*** Data shown ***

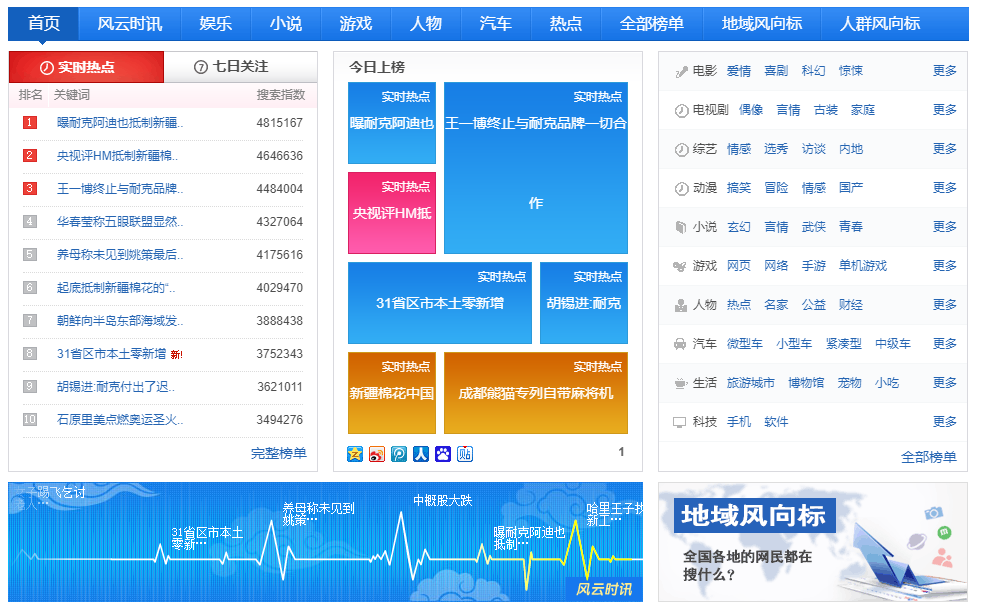Image resolution: width=982 pixels, height=612 pixels.
Task: Open 更多 options for 小说
Action: (x=944, y=227)
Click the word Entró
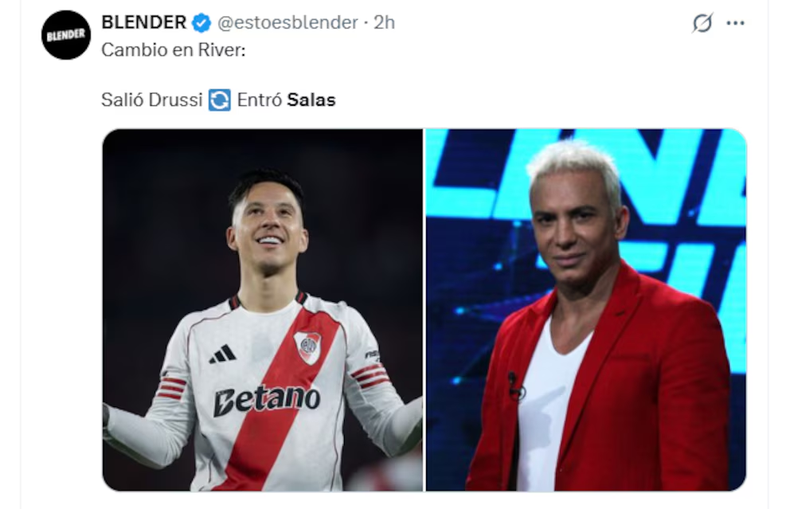 tap(259, 100)
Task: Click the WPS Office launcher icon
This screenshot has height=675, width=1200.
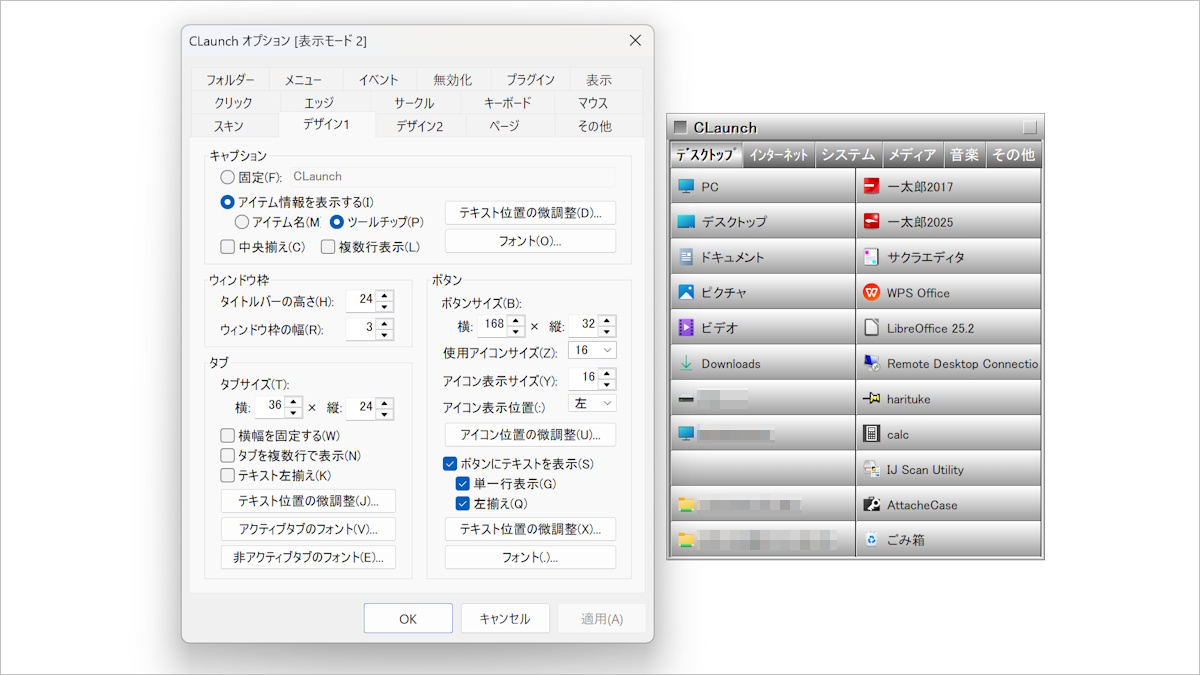Action: 871,293
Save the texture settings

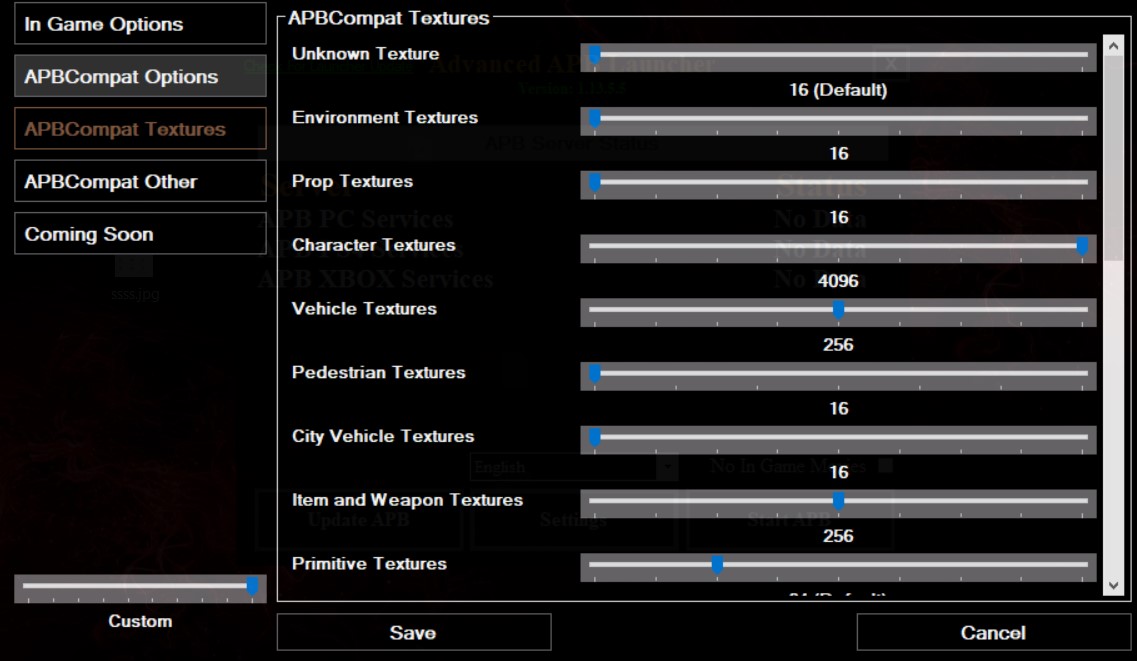point(413,632)
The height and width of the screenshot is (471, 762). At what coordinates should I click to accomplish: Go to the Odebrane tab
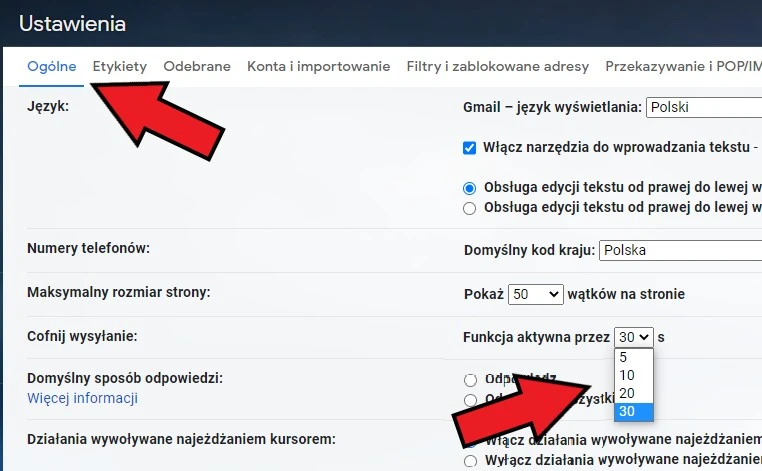[x=197, y=67]
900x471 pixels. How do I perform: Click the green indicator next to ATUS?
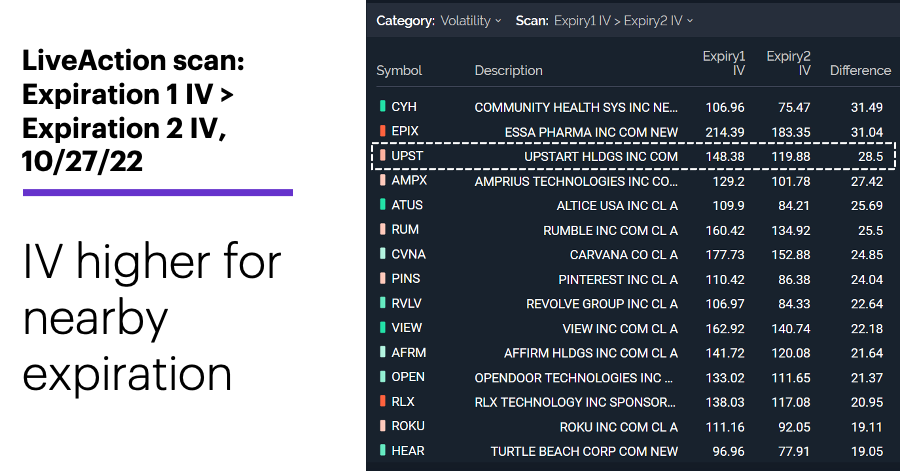click(x=382, y=205)
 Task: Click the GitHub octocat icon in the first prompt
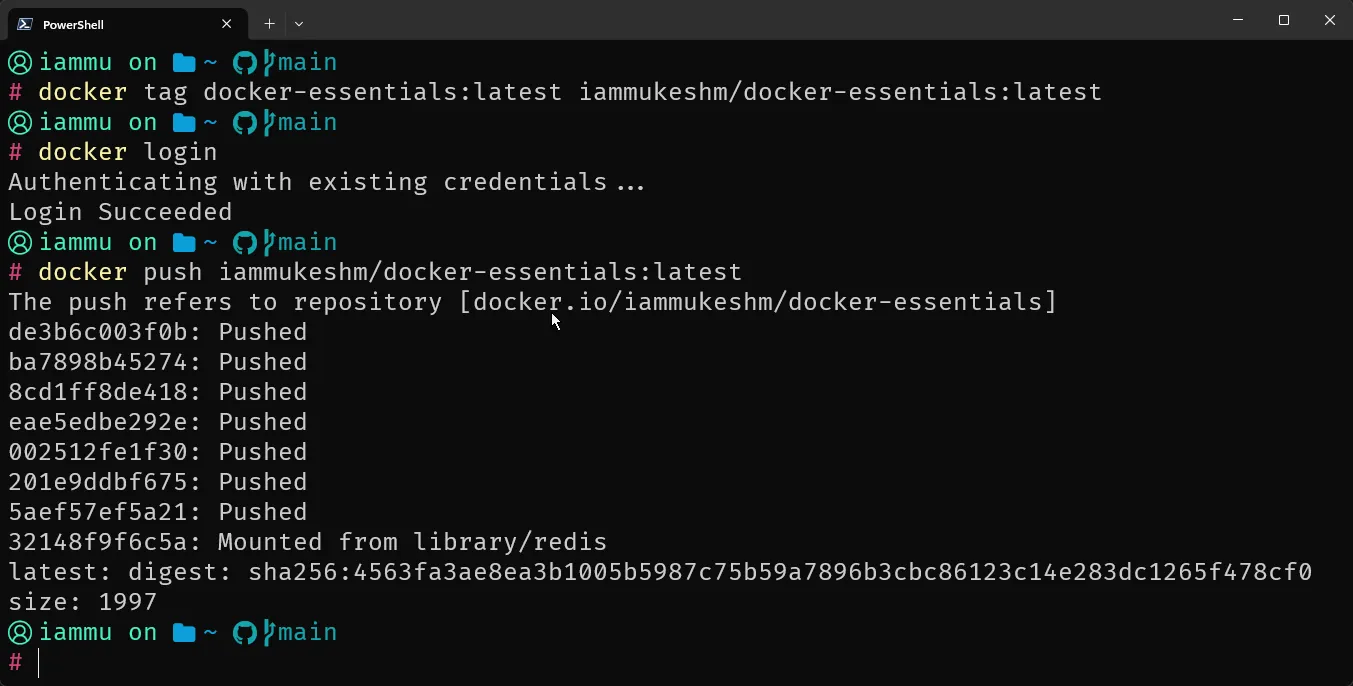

*** End of Data shown ***

**Exercise**:
Please output exactly the lines from the line containing "This screenshot has height=675, width=1200." through the last line of the records above, both included, and leave out any pictures.

**Result**:
This screenshot has height=675, width=1200.
Action: 871,293
Save the texture settings

point(413,632)
The height and width of the screenshot is (471, 762). At what coordinates should I click to accomplish: Go to the Odebrane tab
[x=197, y=67]
900x471 pixels. How do I perform: Click the green indicator next to ATUS?
click(x=382, y=205)
 Task: Click the GitHub octocat icon in the first prompt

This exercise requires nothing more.